Reviewed by Retired Col. Michael D. Doubler
for NATIONAL GUARD MAGAZINE
"I am writing in the field with guns blazing all around me. We are about to take part in the biggest thing of the war ... The all American cry is: `Over the top!' ... We are going in to sacrifice it all if necessary."
So wrote Lt. Kenneth Gow of the New York National Guard's 107th Infantry on the eve of one of the most grueling American assaults in World War I. Gow's letter is just one of many accounts from a remarkable new book about National Guardsmen in battle.
Duty, Honor, Privilege follows the 107th Infantry throughout World War I. (Before the war, the 107th existed as the renowned Seventh New York Regiment.) In the months following America's entry into the war, the 107th conducted post-mobilization training.
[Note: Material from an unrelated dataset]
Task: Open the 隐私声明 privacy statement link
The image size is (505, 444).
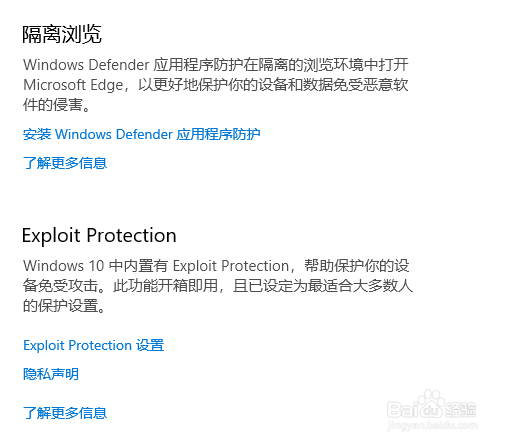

Its first tactical assignment was to protect water reservoirs in upstate New York from sabotage-a stark reminder that the Guard has always participated in homeland security.
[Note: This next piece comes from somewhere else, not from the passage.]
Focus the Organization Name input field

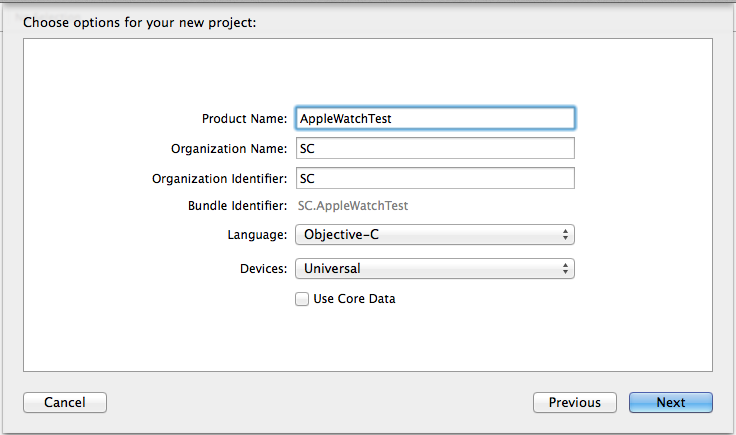tap(435, 148)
The regiment then deployed to the 27th Division's training camp in South Carolina. In May 1918, it sailed to Europe, was assigned to the British sector north of Paris, and continued to train in the methods of trench warfare. In September 1918, the 107th Infantry was in the vanguard of a major offensive to pierce the Hindenburg Line, a vaunted enemy defensive position. The 107th achieved its objectives, but suffered ghastly losses. In just under 60 days of combat, nearly one-quarter of the outfit perished.
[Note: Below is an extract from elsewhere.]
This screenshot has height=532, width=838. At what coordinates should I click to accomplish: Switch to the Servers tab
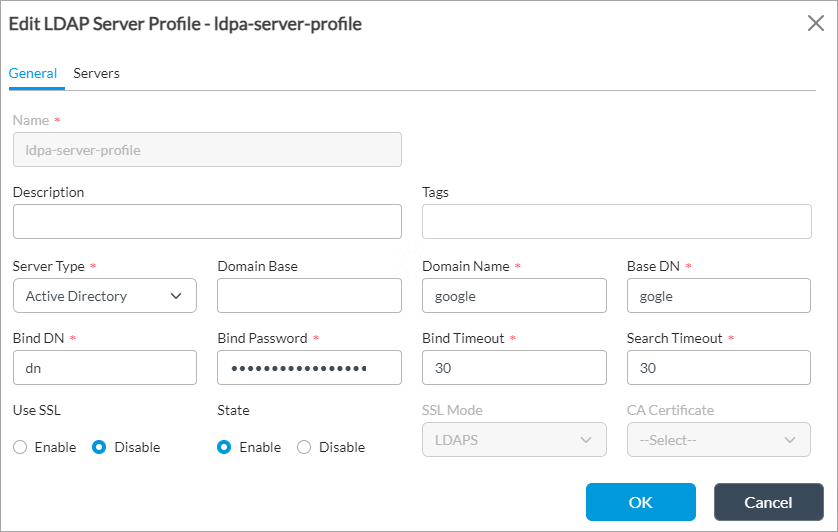[x=96, y=73]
Stephen L. Harris has done an outstanding job of weaving together the story of the 107th Infantry from the individual soldier's perspective. The book relies almost exclusively on letters, diaries and personal accounts to paint a vivid picture of the dedication and sacrifice of Guardsmen soldiers at war. This excellent book should remind all of us that the Guard is an integral part of America's first line of defense and that properly trained Guardsmen can be formidable in battle.